It’s been a long time coming, but 25 years after the EF 50mm f/1.8 II was launched Canon has replaced its ‘nifty fifty’ with the new EF 50mm f/1.8 STM. Michael Topham finds out if it represents a bargain at just £129
Canon EF 50mm f/1.8 STM – Test results
Studying our lab results and sample images meticulously revealed signs of softness in the centre at f/1.8. However, stop down to f/2.8 and you’ll quickly notice that the centre immediately starts to sharpen up. The edges of images are perceptibly soft from f/1.8-f/2.8, but by the time you stop the lens down to f/4 and f/5.6 corner sharpness improves. Users who want to find the sweet spot and achieve ultimate sharpness should use the lens between f/8 and f/11. Close the aperture to f/16 and f/22 and diffraction has the affect of softening images.
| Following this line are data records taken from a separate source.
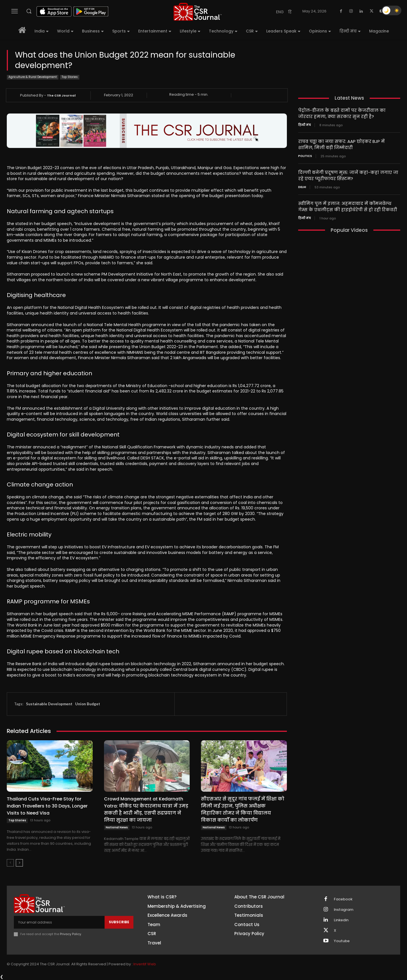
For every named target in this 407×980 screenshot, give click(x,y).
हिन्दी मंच (305, 124)
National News (117, 827)
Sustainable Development (49, 704)
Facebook (343, 899)
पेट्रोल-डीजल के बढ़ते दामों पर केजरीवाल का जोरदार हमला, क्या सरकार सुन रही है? (342, 113)
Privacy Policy (70, 934)
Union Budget (88, 704)
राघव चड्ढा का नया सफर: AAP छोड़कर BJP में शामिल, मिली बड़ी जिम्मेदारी (341, 143)
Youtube (342, 941)
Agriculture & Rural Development (33, 77)
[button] (29, 11)
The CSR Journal (61, 95)
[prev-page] (10, 863)
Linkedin (341, 920)
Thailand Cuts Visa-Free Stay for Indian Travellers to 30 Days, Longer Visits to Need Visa (47, 806)
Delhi (302, 185)
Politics (305, 155)
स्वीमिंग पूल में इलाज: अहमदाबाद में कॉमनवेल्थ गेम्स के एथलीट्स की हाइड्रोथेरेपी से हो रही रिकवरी (348, 205)
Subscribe (119, 922)
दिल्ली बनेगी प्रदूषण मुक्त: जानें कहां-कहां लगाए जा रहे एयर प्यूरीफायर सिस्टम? (348, 174)
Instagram (344, 910)
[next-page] (19, 863)
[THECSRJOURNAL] (198, 11)
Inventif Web (145, 964)
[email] (59, 922)
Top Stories (70, 77)
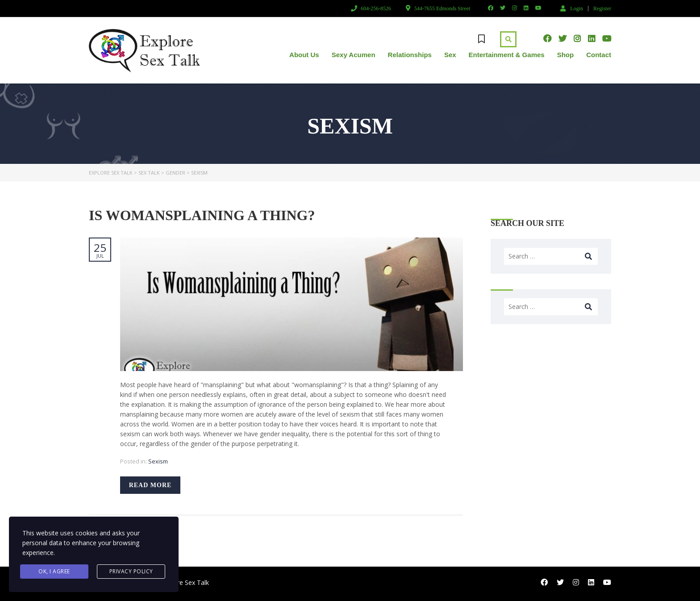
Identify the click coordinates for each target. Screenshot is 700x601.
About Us (304, 54)
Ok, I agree (54, 571)
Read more (150, 485)
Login (571, 8)
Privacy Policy (131, 571)
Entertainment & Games (507, 54)
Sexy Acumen (354, 54)
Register (602, 8)
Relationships (410, 54)
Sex (450, 54)
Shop (566, 54)
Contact (599, 54)
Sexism (158, 461)
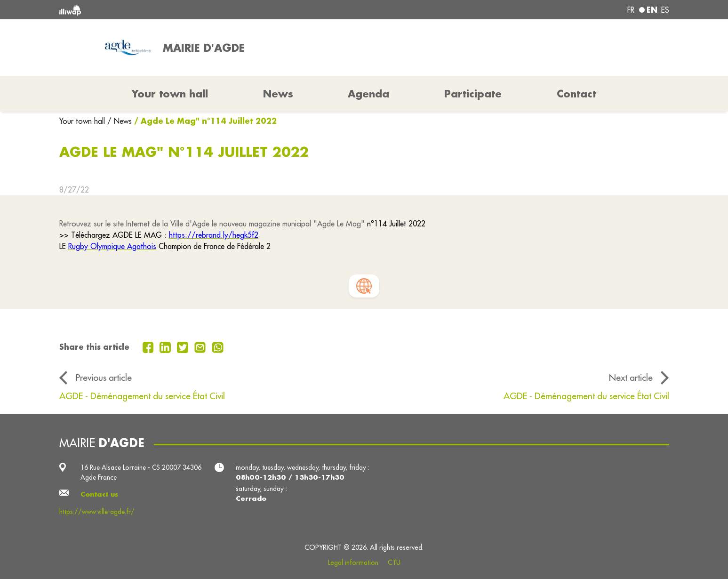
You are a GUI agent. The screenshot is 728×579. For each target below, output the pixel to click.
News (278, 94)
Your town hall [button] (170, 94)
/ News (120, 121)
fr (631, 10)
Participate (473, 94)
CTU (394, 563)
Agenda (368, 94)
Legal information (353, 563)
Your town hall (83, 121)
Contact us (99, 494)
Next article (631, 378)
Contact (576, 94)
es (665, 10)
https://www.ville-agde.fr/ (97, 512)
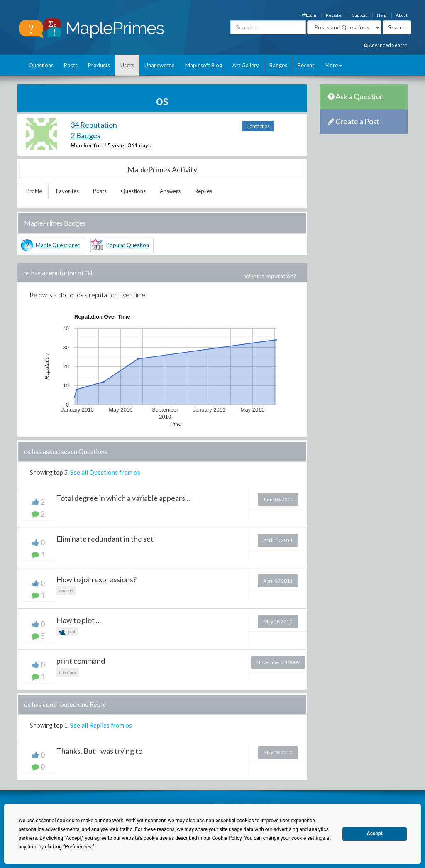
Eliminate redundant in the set (105, 539)
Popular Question (127, 245)
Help (381, 15)
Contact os (258, 126)
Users (127, 65)
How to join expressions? (96, 579)
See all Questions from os (105, 472)
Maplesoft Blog (203, 65)
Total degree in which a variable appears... (123, 498)
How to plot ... (78, 620)
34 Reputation (94, 125)
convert (66, 591)
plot (67, 632)
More (333, 65)
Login (309, 15)
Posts (71, 65)
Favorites (67, 191)
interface (68, 672)
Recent (306, 65)
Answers (170, 191)
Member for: (87, 145)
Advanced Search (386, 45)
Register (334, 15)
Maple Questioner (58, 245)
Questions (41, 65)
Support (360, 15)
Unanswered (159, 65)
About (402, 15)
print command (81, 661)
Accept (375, 834)
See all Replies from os (101, 725)
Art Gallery (246, 65)
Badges (278, 65)
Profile (34, 191)
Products (99, 65)
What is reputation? (270, 276)
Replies (203, 191)
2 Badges (85, 135)
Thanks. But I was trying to (99, 751)
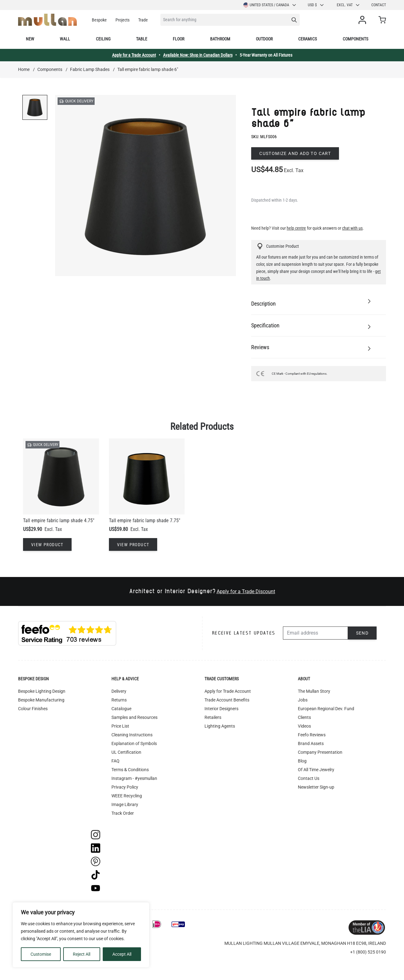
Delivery (119, 691)
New (30, 39)
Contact (379, 5)
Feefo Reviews (312, 735)
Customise (41, 954)
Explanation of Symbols (134, 743)
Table (142, 39)
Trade (143, 20)
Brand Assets (311, 743)
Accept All (122, 954)
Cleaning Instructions (132, 735)
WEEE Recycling (127, 795)
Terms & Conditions (130, 770)
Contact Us (309, 778)
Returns (119, 700)
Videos (304, 726)
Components (355, 39)
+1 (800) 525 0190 (368, 952)
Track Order (122, 813)
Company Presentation (320, 752)
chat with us (352, 228)
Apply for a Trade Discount (246, 591)
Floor (178, 39)
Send (363, 633)
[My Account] (363, 20)
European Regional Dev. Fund (326, 708)
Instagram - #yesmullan (134, 778)
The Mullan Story (314, 691)
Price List (120, 726)
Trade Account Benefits (227, 700)
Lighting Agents (220, 726)
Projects (122, 20)
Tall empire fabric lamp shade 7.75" (145, 520)
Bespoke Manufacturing (41, 700)
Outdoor (264, 39)
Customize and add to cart (295, 153)
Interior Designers (221, 708)
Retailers (213, 717)
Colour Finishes (33, 708)
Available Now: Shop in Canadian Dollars (198, 55)
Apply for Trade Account (227, 691)
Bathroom (220, 39)
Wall (65, 39)
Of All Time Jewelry (316, 770)
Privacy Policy (125, 787)
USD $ (316, 5)
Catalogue (121, 708)
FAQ (115, 761)
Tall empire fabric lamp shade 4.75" (59, 520)
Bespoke (99, 20)
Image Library (125, 804)
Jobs (302, 700)
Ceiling (103, 39)
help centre (296, 228)
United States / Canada (270, 5)
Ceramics (307, 39)
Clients (304, 717)
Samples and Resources (134, 717)
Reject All (81, 954)
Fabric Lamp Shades (90, 69)
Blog (302, 761)
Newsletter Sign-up (316, 787)
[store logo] (47, 20)
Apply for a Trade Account (134, 55)
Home (24, 69)
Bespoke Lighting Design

Shooting wide-open at the maximum aperture (f/1.8) results in strong vignetting at the corners and it’s a similar story at f/2 where you can’t fail to notice the dark corners at the edges of the frame. Stopping the lens down to f/2.8 sees the effect of vignetting reduce significantly, and although still present it’s not as obvious in real-world images. Setting the lens to f/4 and beyond sees the traces of vignetting vanish.
As to be expected from a fixed-focal-length standard lens, distortion is well handled. Our distortion chart did show a little barrelling towards the corners, but it’s by no means anything to be concerned about and you’ll struggle to observe it in real-world use.